Neben den tiefen Preisen dürften die aggressiven Marketingmethoden ein Grund für den Erfolg sein. So warb Temu bisher beispielsweise mit dem Slogan «Fast ausverkauft!» selbst dann, wenn noch bis zu 199 Stück eines Artikels an Lager waren. Der Beobachter warnte schon mehrfach vor solchen Methoden, die mit sogenannter künstlicher Verknappung agieren.
Neu verpflichtet sich Temu, diesen Hinweis nur noch einzusetzen, wenn der Lagerbestand tatsächlich tief ist. Das zumindest verspricht die Firma Whaleco Technology, die die Temu-Plattform in der Schweiz betreibt. Auch Formulierungen wie «Blitzangebote» oder «Sie müssen etwas unternehmen, sonst ist Ihr Favorit ausverkauft» sollen künftig nicht mehr in Mails des Onlinehändlers auftauchen.
Detailhandelsverband zufrieden
Temu schätze den guten Austausch mit dem Seco und begrüsse das erzielte Ergebnis, erklärt ein Sprecher des Konzerns. Man konzentriere sich weiterhin darauf, «unseren Kunden ein positives Einkaufserlebnis zu bieten und strenge Standards für den Verbraucherschutz aufrechtzuerhalten».

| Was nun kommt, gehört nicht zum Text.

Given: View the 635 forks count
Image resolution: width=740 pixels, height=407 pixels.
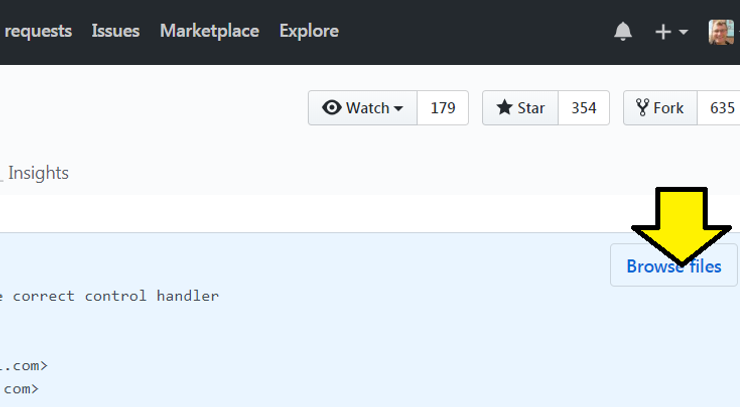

Angestossen hat das Verfahren beim Seco die Swiss Retail Federation, der Verband der Detailhandelsunternehmen. Sie zeigt sich mit der von Whaleco unterzeichneten Unterlassungserklärung zufrieden. Damit sei «ein erster wichtiger Schritt hin zu faireren Wettbewerbsbedingungen für den Schweizer Detailhandel» getan, schreibt sie in einer Mitteilung.
Konsumentenschutz ist skeptisch
Kritischer sieht das der Konsumentenschutz: «Solche Interventionen sind nicht sinnvoll», sagt Livia Kunz, Leiterin Recht. «Sie sollten alle Anbieter betreffen und nicht bloss Temu.»
Die getroffene Vereinbarung greife ausserdem zu kurz, denn Temu setze weiterhin auf manipulative Verkaufsstrategien, die psychologischen Druck auf Konsumentinnen und Konsumenten ausübten – etwa durch Gamification-Elemente wie fingierte Gewinnspiele, die mit 100-prozentiger Gewinnchance arbeiten: «Neu wird statt des bisherigen Glücksrads ein Hütchenspiel eingesetzt – eine Spielerei, die das Kaufverhalten weiterhin beeinflussen soll.»
Kritik an nicht eingehaltenen Standards
Seit es sie gibt, stehen chinesische Onlineplattformen in der Kritik von Branchen- und Konsumentenorganisationen. Unter anderem beanstandet der Verband Swiss Textiles, Textilwaren ausländischer Internethändler entsprächen teilweise nicht den Schweizer Produktsicherheitsstandards, und es kämen auch gefälschte Produkte in die Schweiz. Der Konsumentenschutz seinerseits warnt vor Zusatzkosten, die für Konsumentinnen und Konsumenten durch Zollabgaben und Bearbeitungsgebühren entstehen.
Für ausländische Onlinehändler könnte das Geschäft in der Schweiz in Zukunft schwieriger werden. Im Parlament sind verschiedene Vorstösse aus mehreren Parteien hängig. Sie fordern unter anderem, dass sich ausländische Anbieter an Schweizer Gesetze und Sicherheitsstandards für Produkte halten müssen.